##### Data to examine

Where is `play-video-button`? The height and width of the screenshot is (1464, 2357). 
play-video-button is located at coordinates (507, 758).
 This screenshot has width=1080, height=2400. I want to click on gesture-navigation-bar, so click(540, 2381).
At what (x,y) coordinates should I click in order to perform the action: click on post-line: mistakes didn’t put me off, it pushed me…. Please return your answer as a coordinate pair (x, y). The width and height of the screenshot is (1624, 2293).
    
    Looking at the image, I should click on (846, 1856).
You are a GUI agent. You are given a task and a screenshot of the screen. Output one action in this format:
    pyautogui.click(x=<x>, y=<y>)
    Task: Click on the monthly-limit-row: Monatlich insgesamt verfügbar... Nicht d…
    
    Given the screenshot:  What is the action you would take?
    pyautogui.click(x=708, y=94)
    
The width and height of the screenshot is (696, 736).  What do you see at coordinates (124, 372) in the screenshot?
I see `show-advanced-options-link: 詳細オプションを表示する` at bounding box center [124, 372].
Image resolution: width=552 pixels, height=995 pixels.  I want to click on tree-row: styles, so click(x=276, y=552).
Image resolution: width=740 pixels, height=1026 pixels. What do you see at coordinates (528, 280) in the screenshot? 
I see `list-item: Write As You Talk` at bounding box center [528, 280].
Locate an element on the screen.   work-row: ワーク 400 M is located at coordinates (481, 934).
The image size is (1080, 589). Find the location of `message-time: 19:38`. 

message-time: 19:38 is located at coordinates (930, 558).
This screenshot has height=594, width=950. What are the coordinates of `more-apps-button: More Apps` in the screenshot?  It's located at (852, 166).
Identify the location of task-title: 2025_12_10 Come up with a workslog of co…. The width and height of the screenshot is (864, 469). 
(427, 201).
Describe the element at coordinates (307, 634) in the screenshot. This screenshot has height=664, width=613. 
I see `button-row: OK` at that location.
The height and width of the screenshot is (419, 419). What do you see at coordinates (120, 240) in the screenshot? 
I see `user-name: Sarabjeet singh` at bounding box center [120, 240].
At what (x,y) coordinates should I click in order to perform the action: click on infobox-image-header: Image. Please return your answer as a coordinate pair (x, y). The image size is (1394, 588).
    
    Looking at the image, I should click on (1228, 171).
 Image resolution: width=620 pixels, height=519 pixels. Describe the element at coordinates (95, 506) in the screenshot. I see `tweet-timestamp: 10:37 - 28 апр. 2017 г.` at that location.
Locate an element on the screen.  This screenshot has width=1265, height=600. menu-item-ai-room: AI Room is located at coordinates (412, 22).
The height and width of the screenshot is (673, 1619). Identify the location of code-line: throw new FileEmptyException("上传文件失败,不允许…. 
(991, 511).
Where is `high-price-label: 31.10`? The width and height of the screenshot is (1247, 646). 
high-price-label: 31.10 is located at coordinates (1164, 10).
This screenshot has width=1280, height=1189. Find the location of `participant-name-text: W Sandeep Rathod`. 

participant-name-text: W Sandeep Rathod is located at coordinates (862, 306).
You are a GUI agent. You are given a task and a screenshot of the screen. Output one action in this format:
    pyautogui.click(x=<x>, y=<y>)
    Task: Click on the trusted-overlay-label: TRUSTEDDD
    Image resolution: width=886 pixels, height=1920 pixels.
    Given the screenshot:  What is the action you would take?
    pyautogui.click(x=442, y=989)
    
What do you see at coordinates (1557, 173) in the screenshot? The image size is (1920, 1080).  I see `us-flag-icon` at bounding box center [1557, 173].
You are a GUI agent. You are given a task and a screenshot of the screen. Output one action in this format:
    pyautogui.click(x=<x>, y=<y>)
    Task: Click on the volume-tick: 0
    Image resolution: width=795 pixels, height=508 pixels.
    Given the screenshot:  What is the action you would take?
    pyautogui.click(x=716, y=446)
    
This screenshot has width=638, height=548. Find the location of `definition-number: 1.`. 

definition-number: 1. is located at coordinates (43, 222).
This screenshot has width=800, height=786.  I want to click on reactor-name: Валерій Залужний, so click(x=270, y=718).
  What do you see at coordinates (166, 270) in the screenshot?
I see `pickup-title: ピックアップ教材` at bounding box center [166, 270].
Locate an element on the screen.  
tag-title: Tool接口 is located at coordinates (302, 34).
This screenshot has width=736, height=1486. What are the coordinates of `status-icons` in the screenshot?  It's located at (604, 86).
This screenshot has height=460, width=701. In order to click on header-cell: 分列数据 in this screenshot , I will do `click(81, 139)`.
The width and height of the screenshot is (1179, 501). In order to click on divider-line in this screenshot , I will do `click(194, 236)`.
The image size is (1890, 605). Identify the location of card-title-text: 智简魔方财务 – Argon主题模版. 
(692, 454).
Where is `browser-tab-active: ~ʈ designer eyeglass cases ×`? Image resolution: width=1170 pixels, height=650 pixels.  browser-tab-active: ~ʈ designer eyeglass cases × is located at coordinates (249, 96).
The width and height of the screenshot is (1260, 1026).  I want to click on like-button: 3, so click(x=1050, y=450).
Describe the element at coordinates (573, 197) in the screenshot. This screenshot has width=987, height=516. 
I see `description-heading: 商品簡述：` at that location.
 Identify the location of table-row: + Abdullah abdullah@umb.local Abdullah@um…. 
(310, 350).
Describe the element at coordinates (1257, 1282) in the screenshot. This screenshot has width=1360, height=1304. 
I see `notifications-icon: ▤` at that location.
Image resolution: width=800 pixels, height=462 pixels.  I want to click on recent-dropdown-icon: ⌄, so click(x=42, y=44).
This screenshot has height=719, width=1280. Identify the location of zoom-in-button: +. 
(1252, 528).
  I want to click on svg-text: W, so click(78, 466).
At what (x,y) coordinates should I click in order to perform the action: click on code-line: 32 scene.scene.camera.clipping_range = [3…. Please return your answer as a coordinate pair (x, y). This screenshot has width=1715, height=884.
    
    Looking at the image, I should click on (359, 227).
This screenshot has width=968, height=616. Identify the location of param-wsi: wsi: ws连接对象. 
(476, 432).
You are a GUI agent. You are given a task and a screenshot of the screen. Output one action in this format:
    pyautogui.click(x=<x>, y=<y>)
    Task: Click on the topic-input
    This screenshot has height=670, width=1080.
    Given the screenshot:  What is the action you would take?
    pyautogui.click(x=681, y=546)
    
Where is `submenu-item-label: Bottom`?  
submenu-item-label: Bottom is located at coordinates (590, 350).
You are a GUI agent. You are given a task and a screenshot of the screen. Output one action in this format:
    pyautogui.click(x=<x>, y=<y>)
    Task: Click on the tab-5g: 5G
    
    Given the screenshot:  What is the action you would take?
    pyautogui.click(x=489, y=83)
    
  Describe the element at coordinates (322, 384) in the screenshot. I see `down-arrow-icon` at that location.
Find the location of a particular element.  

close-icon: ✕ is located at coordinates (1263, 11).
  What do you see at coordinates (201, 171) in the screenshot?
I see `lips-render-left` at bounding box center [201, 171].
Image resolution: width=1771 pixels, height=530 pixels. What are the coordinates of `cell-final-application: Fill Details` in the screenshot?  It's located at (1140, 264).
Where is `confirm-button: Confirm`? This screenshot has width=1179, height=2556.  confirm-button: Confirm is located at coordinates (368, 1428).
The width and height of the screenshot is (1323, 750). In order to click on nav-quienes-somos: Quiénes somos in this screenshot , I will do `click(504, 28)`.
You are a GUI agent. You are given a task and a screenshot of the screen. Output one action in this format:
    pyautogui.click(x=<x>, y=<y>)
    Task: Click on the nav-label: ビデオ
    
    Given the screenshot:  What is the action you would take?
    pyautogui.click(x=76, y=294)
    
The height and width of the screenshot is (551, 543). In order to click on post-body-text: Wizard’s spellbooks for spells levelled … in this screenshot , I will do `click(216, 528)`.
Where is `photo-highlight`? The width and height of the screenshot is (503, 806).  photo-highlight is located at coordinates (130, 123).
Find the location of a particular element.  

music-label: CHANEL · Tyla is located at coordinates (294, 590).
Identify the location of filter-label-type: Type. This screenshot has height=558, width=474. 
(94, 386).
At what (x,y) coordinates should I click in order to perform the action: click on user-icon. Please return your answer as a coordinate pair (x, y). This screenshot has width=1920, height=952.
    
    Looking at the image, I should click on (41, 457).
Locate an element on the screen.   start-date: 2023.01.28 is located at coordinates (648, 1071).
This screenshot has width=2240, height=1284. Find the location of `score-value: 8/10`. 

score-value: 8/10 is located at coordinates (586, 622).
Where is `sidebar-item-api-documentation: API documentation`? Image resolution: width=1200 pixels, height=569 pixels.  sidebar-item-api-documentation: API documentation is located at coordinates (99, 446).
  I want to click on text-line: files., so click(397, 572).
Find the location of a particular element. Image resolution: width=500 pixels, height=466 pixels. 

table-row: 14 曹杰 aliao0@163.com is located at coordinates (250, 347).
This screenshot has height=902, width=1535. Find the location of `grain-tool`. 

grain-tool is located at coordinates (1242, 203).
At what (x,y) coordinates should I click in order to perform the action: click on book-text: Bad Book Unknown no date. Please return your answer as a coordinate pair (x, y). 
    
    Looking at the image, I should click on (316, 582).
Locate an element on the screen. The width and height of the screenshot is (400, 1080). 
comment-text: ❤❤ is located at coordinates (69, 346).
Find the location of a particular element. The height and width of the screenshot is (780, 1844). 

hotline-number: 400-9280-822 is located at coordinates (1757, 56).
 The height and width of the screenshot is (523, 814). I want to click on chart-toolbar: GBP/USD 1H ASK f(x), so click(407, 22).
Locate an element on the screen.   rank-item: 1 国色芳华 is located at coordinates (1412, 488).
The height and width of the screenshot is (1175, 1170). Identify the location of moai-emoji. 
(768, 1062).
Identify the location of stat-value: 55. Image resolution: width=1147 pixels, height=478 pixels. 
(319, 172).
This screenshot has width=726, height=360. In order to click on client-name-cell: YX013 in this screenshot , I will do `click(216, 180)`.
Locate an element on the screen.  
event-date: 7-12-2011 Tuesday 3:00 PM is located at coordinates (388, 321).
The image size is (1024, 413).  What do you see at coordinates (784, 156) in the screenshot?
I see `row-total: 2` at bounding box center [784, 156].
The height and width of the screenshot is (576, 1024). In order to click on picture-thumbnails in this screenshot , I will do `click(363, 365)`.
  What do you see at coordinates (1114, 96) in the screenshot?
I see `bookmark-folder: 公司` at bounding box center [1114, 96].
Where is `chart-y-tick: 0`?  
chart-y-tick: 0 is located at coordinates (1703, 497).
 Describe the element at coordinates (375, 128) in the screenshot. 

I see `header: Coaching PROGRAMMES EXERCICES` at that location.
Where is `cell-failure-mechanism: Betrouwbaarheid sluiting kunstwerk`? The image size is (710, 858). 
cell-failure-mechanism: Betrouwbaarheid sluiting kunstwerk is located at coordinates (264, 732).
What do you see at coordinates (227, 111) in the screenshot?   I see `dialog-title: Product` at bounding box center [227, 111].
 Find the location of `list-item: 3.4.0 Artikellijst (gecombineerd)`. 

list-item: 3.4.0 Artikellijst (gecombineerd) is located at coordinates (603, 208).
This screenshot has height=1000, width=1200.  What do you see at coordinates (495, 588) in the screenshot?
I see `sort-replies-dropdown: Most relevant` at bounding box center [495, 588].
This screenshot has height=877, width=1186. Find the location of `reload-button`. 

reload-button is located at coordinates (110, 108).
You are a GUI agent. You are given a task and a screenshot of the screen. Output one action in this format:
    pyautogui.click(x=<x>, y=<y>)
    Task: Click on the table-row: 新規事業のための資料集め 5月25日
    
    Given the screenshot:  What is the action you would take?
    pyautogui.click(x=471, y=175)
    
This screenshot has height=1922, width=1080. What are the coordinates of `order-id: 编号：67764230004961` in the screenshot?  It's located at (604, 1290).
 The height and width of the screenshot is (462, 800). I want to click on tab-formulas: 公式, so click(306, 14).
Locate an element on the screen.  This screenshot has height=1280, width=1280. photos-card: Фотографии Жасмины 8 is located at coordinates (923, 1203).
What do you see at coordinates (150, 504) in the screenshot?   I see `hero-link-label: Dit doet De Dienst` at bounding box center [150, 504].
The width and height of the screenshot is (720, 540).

##########

> [Task item]:
Reproduce verbatim the lines of the entries from the one containing "Image resolution: width=800" through the one containing "Looking at the image, I should click on (359, 227).", both included.

> [Solution to the problem]:
Image resolution: width=800 pixels, height=462 pixels.  I want to click on recent-dropdown-icon: ⌄, so click(x=42, y=44).
This screenshot has height=719, width=1280. Identify the location of zoom-in-button: +. 
(1252, 528).
  I want to click on svg-text: W, so click(78, 466).
At what (x,y) coordinates should I click in order to perform the action: click on code-line: 32 scene.scene.camera.clipping_range = [3…. Please return your answer as a coordinate pair (x, y). This screenshot has width=1715, height=884.
    
    Looking at the image, I should click on (359, 227).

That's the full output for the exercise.